A couple low kicks by Wood drew a stern warning from referee Joe Coca in the second round, prompting a brief barrage of offense from Dodson in response. Wood was able to dodge any significant trouble until Dodson opened a cut over his left eye, prompting a visit from the Octagonside physician, who cleared “The Prospect” to continue. A heated exchange followed, and the crowd roared.
Buoyed by the strong finish to the second round, the fighters came out firing for the third and it was Dodson who caught Wood with a counter left that dropped the Brit to the mat. After a series of unanswered ground strikes, it was over, with referee Joe Coca halting the bout at :16 of round three.
With the win, the No. 13-ranked Dodson moves to 22-11. London’s Wood falls to 16-4.
Welterweight newcomer Daniel Rodriguez made an immediate impact in his bout against veteran Tim Means, winning his debut via second-round submission.
Means opened the fight with a series of strikes followed by a takedown, but Rodriguez got to his feet quickly and then tried to get his own offense in gear. The fight settled into a competitive groove with both fighters having their moments, but at the horn, Rodriguez dropped Means with a left to the head and as the local favorite stood, he was on shaky legs.
Rodriguez kept the momentum going into round two as he landed several hard blows, but Means took the shots and kept throwing back.

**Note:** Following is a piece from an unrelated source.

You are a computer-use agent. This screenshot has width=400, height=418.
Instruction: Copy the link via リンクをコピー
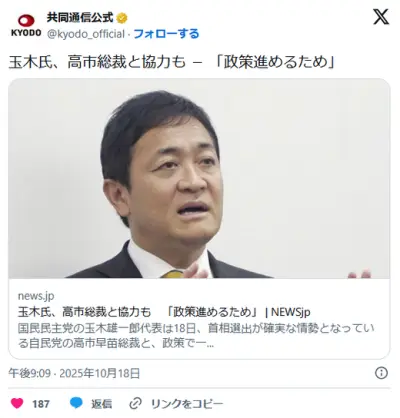pyautogui.click(x=187, y=404)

The striking battle was being won by Rodriguez, though, and after rocking Means again, he locked up a guillotine choke that forced the New Mexico product to tap out at 3:37 of the second stanza.
With the win, Rodriguez moves to 11-1. Means falls to 29-12-1 with 1 NC.

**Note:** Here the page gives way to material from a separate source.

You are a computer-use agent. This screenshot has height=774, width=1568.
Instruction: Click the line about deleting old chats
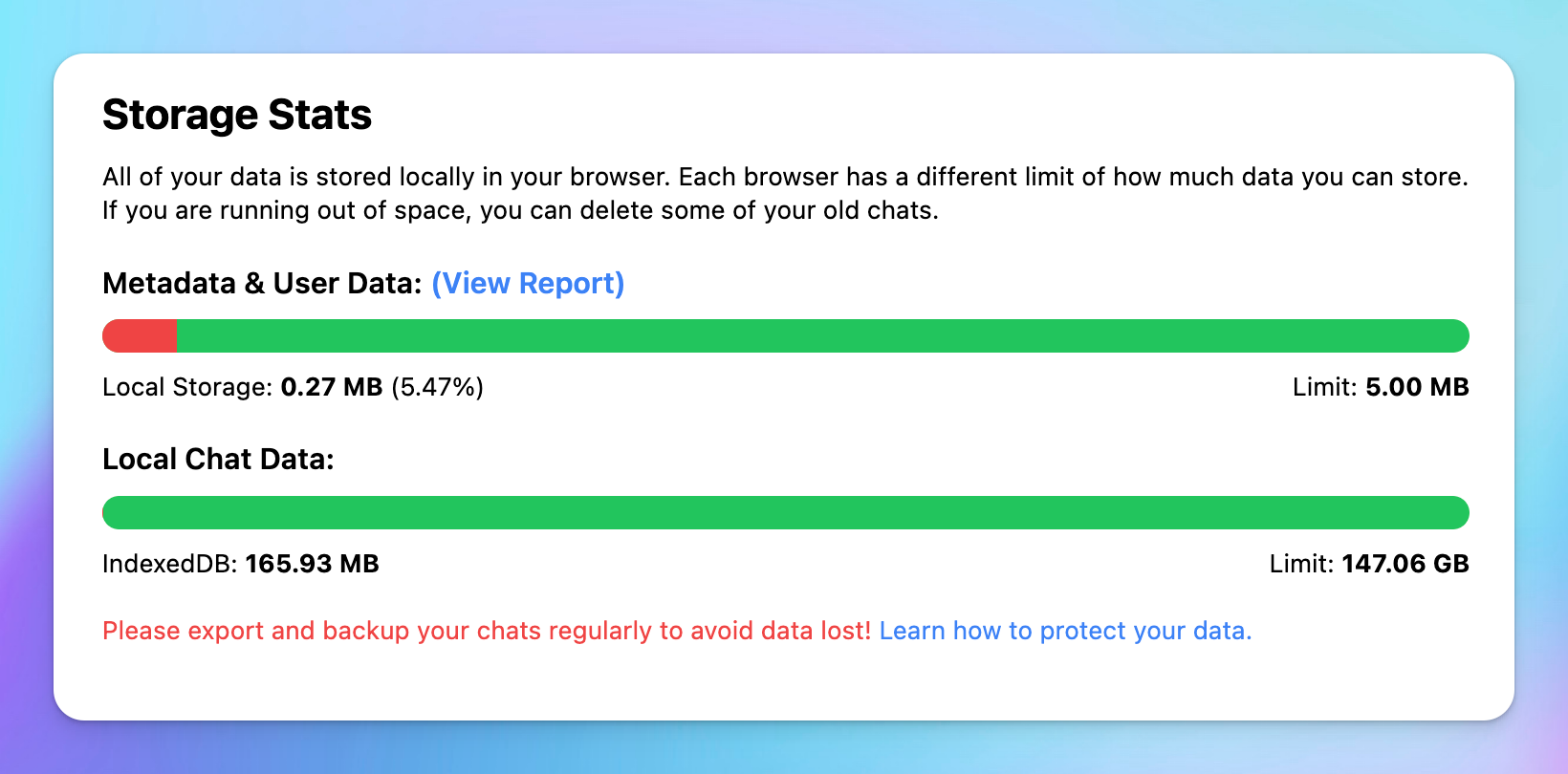click(x=520, y=210)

It wasn’t the all-out war many expected, but Albuquerque’s Lando Vannata fought a smart fight for three rounds against Hawaii’s Yancy Medeiros, enabling him to leave the Octagon with a well-deserved unanimous decision victory.
All three judges saw it 30-27.
The story of the first round was Medeiros advancing and Vannata trying to counter, leaving an impressive flurry of shots by Vannata at close range the likely deciding factor in a close frame.
The chess match continued in rounds two and three, but again, it was Vannata being the more active fighter as he mixed up his attacks, landing the more telling blows, and even brought his grappling into play at times, marking a complete performance for a fighter with the most deceiving record in the lightweight division.
As for that record, Vannata moves to 11-4-2 with the win, while Medeiros falls to 15-7 with 1 NC.
Ray Borg made it another win for New Mexico in flyweight action, as he defeated 125-pound contender Rogerio Bontorin via unanimous decision.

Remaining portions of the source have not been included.